La France est la première destination touristique au niveau mondial avec 88 millions de visiteurs en 2014. Si l’on peut regretter que le site le plus visité en Ile-de-France soit Disneyland et non pas les trésors dont regorge la région, on peut déplorer – et pourquoi pas contrer – la montée d’un nouveau phénomène inquiétant : la monopolisation de l’île Saint-Louis par des logements de type Airbnb. L’île symbole de la capitale est désertée par les habitants au profit de touristes de passage. Un changement de population qui n’est pas sans poser problème.

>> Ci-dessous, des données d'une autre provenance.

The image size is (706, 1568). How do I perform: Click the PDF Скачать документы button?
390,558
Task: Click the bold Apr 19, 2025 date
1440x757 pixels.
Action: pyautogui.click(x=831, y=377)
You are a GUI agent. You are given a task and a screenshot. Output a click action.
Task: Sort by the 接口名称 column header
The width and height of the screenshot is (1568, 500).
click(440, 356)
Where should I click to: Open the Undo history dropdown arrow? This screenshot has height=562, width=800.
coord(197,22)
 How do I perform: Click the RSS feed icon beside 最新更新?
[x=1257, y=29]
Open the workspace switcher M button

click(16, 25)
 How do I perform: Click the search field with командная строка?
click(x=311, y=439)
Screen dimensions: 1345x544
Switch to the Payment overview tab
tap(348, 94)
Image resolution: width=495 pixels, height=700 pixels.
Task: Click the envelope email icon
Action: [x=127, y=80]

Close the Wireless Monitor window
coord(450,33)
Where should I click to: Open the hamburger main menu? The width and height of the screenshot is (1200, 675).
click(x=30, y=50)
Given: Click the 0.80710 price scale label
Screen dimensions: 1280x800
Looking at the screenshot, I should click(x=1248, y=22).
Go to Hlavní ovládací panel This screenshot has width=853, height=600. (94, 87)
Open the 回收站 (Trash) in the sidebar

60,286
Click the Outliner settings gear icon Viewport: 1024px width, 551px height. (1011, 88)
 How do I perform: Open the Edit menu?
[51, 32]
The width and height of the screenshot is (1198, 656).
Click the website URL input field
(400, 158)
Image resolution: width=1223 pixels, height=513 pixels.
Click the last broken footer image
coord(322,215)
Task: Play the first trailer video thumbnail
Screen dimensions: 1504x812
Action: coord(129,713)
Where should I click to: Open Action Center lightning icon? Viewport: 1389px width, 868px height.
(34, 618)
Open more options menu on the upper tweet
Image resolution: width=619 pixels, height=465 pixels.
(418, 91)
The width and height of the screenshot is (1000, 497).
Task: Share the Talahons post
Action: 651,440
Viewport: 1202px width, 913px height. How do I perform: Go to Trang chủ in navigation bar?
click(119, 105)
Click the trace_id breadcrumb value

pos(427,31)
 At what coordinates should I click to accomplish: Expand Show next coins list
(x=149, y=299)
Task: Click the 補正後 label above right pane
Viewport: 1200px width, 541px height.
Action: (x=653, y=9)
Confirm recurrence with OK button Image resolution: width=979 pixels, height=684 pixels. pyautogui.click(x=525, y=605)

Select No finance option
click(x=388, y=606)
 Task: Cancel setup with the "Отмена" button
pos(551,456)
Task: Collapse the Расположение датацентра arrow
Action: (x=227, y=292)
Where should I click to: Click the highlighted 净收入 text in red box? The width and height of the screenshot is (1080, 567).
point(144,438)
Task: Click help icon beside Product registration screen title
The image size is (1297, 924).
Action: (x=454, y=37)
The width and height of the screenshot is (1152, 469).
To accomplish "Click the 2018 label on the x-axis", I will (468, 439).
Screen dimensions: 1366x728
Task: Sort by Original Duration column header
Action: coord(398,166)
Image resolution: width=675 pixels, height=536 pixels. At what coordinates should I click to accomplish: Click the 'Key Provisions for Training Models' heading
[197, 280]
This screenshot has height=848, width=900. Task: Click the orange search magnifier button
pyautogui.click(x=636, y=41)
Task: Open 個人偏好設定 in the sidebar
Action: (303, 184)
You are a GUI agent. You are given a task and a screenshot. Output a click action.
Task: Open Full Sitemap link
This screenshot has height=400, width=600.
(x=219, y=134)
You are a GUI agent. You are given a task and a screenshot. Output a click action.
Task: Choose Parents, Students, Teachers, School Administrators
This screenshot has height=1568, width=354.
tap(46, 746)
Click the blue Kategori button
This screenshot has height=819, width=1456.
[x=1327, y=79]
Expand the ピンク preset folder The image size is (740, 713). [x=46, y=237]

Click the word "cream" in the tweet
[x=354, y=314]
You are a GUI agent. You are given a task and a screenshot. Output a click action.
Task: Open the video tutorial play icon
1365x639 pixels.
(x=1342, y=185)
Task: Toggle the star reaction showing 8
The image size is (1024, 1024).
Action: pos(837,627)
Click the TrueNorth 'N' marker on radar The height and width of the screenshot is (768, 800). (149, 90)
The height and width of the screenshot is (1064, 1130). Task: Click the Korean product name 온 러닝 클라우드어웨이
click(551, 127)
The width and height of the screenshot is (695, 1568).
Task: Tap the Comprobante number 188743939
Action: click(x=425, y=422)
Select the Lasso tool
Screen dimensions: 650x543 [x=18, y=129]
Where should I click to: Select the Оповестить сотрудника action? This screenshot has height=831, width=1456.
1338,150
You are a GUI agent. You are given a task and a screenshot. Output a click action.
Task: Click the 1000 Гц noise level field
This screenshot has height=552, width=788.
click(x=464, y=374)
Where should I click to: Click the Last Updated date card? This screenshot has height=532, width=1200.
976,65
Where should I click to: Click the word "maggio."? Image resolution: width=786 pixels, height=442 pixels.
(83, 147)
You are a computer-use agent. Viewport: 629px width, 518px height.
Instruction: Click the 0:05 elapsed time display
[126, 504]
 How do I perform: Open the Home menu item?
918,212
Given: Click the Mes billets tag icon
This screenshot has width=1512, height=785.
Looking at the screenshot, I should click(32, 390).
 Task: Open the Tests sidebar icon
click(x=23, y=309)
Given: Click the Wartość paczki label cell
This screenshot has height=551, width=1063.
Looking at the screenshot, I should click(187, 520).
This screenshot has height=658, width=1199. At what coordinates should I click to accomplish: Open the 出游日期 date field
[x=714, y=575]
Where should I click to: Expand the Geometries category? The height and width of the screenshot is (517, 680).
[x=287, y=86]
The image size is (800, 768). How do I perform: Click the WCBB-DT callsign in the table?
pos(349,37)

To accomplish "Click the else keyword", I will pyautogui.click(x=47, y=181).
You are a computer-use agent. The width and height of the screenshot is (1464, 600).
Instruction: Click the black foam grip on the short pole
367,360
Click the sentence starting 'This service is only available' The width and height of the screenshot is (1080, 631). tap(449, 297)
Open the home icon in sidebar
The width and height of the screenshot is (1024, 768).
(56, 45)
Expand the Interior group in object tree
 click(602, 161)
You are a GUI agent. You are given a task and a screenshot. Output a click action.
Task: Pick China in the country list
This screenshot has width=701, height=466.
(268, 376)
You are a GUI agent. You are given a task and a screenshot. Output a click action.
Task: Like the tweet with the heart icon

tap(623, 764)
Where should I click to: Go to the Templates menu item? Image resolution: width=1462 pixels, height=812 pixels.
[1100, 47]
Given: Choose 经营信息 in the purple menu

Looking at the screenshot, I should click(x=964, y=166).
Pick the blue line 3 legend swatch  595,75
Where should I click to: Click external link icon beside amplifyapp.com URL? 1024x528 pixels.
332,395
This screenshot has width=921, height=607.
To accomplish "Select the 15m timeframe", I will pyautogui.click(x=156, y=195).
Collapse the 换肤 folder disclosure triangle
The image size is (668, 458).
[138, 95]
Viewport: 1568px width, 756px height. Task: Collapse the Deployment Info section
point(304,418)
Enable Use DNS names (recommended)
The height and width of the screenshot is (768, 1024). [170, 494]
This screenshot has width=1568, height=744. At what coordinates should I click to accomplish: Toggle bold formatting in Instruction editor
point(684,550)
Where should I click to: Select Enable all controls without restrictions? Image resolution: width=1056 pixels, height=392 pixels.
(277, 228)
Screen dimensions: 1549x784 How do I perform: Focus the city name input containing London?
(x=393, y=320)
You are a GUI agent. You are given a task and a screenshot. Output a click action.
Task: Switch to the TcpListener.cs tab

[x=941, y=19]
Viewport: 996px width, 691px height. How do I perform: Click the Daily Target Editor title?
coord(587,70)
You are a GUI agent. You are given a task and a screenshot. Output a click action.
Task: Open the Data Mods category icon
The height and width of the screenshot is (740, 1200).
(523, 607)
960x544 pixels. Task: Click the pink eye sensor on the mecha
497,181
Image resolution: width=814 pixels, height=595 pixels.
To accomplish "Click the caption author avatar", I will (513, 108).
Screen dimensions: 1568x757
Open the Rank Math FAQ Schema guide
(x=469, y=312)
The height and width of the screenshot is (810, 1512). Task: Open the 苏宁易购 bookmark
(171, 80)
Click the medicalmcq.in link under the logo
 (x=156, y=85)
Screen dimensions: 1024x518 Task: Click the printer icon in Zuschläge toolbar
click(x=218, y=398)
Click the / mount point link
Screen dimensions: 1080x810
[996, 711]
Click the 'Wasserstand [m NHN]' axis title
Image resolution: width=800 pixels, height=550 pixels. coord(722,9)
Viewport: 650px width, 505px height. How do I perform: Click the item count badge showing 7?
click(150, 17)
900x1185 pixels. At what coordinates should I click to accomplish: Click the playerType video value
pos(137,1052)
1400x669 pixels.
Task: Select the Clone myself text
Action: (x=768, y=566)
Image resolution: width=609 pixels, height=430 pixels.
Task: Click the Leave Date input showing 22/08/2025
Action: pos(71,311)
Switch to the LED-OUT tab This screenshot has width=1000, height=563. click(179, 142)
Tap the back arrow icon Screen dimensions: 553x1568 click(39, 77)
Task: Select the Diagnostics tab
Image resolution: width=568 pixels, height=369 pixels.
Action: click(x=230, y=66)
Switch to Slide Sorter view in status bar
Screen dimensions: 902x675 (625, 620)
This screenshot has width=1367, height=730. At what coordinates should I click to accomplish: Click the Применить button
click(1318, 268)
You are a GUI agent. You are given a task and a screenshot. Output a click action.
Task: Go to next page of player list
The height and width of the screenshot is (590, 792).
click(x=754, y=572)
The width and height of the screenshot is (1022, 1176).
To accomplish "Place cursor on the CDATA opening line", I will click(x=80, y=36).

Airbnb : la start up qui change le visage des villes

L’arrivée d’Airbnb en France a été aussi brusque que réussie. La petite entreprise californienne fondée en 2008 a séduit rapidement loin de ses bases et a fait de la France son bras armé le plus puissant dans le monde. En permettant aux voyageurs de se loger dans de vrais appartements parfois à des tarifs très abordables et en fournissant une nouvelle source de revenus pour les propriétaires, Airbnb s’est imposée en un temps record. Aujourd’hui, 60 000 logements parisiens sont recensés sur Airbnb. Un véritable raz-de-marée aux effets réels sur le logement. En effet, un nombre important de ces logements échappe désormais au parc locatif de long terme alors que ce dernier est très tendu depuis des années. Se loger est désormais à la portée des bourses les plus fournies et les étudiants et autres travailleurs précaires ne peuvent habiter dans la capitale.

Le phénomène de gentrification déjà en marche s’accélère sous la pression d’Airbnb et la municipalité semble s’en arranger depuis que l’ancienne start-up a décidé d’arrondir les angles en prélevant la (maigre) taxe de séjour. Les utilisateurs du site doivent depuis le 1er octobre s’acquitter de 83 centimes d’euro par personne et par nuitée. Pour ne pas faire fuir ses clients à cause d’une mesure plus symbolique que dissuasive, la plateforme américaine a même pris la décision de prendre sur ses marges pour ne pas « pénaliser » les utilisateurs. Le paiement de la taxe de séjour est d’ailleurs défendu par les hôteliers qui estiment ne pas pouvoir se défendre à armes égales contre l’arrivée d’Airbnb.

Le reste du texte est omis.